NGINX in Linux Systems, Performance and Internal Mechanisms

Abolfazl Abbasi
Teknasyon Engineering

--

Introduction

For some time, I had been searching for a project idea that would allow me to delve deeply into Linux Networking and C++ concurrency programming. After evaluating several popular project concepts, I chose to develop a load-balancing web server. This application is designed to efficiently manage incoming requests, directing traffic to the appropriate origin backend servers. It then collects the responses from these servers and delivers them back to the clients. This system optimizes resource utilization by distributing the workload across multiple servers and ensures high availability and reliability of the service by managing traffic flows intelligently.

During my research, I discovered NGINX, renowned for its load-balancing capabilities. Intrigued to understand its workings, I cloned the source code and embarked on compiling it on my machine. After facing some challenges with OpenSSL, I eventually succeeded in building it.

My primary objective was to analyze NGINX’s behavior as it manages traffic routing from clients to the origin backend servers when it is configured as a Loadbalancer server. This post outlines the findings of my exploration, which began last month.

NGINX traffic diagram by DALL.E

Performance and Speed: 🚀

NGINX is renowned as one of the fastest web servers, capable of serving as a high-performance load balancer. But what exactly do we mean by “high performance”? This question opens up a broad discussion on the essence of performance in web servers.

When talking about performance, my focus is on how a web server application utilizes system resources to accept requests and return responses in the shortest possible time. It’s important to clarify that my discussion centers exclusively on the performance of the web server itself, not the backend services it interacts with. This distinction is crucial because the backend’s performance, although significant, falls outside the scope of this post and my current expertise. currently, I am going to focus on load-balancing performance by NGINX.

Traffic routing:

NGINX facilitates traffic routing at two distinct layers. Initially, it can direct traffic to the upstream server (origin backend) within Layer 4 of the OSI network model, or it can perform routing at Layer 7.

Upon receiving a new request, NGINX functions as a Reverse Proxy. It accepts the connection and employs a specific algorithm, defined within the configuration file, to identify an upstream server. To expedite the process and reduce waiting times associated with establishing new connections, NGINX may reuse existing connections to forward the traffic to the upstream server.
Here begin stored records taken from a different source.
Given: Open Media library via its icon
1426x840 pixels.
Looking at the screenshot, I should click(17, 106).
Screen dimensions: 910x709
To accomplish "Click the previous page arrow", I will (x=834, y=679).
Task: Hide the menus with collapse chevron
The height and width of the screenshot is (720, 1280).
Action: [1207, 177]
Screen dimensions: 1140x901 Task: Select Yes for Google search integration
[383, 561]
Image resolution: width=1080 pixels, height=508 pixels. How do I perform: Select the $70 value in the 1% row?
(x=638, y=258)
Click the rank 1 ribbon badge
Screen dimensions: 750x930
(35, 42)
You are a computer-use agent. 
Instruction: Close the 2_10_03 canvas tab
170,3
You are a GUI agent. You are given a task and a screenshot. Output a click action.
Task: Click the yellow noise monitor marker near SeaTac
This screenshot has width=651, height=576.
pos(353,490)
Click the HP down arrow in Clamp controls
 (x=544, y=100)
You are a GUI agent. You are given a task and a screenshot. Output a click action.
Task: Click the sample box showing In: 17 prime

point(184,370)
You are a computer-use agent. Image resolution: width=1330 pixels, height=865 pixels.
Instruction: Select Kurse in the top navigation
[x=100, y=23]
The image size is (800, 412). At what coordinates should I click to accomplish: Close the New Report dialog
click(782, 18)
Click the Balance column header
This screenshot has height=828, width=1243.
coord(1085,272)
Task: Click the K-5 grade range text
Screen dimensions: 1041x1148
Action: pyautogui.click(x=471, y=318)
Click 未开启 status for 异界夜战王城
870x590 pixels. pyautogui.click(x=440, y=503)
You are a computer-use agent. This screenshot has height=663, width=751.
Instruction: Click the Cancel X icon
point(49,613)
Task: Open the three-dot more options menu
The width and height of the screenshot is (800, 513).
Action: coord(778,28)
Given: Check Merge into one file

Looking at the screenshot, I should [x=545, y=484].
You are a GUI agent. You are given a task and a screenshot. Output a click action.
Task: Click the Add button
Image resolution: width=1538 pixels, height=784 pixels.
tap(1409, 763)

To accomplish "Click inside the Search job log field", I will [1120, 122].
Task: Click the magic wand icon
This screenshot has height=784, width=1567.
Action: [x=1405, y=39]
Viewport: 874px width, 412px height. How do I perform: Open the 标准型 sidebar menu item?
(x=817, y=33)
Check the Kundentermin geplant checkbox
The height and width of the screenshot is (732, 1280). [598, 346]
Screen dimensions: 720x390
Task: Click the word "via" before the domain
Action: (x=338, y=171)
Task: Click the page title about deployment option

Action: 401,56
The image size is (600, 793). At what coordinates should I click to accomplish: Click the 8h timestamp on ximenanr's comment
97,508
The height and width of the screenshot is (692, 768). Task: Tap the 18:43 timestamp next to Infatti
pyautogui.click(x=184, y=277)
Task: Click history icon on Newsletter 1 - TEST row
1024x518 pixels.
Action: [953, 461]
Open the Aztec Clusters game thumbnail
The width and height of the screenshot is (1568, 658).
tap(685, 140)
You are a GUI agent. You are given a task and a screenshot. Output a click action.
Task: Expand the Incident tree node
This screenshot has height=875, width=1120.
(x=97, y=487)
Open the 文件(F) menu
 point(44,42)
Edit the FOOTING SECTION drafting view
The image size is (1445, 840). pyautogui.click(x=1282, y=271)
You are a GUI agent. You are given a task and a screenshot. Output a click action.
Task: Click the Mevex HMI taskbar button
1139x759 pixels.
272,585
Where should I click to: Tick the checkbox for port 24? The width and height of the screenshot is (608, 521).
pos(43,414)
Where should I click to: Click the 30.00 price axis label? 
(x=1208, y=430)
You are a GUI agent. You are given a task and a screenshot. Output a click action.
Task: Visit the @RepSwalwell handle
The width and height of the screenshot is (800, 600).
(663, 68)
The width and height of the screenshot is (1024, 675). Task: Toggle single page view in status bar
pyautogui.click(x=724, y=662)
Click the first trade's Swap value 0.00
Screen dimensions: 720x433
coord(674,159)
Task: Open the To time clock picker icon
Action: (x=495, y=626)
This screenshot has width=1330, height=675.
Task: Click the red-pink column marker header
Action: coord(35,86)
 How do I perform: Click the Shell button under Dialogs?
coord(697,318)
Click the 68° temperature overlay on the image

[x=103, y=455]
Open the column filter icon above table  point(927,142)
As I mentioned this process occurs in two primary ways:

  1. At Layer 4, NGINX can forward traffic to the upstream server utilizing the client’s IP address or pre-specified data.
  2. At Layer 7, NGINX analyses the request’s body following the HTTP protocol to determine the appropriate upstream server for that particular request. This decision may be based on user sessions, specific header data, or the content of the request body itself, enabling a more nuanced selection process for routing traffic.

The first way is faster because we don't need to process raw data to extract additional data and then decide on selecting an upstream backend server.

If I want to say just one sentence about why NGINX is fast I can say:
Nginx uses a non-blocking, event-driven, and asynchronous architecture.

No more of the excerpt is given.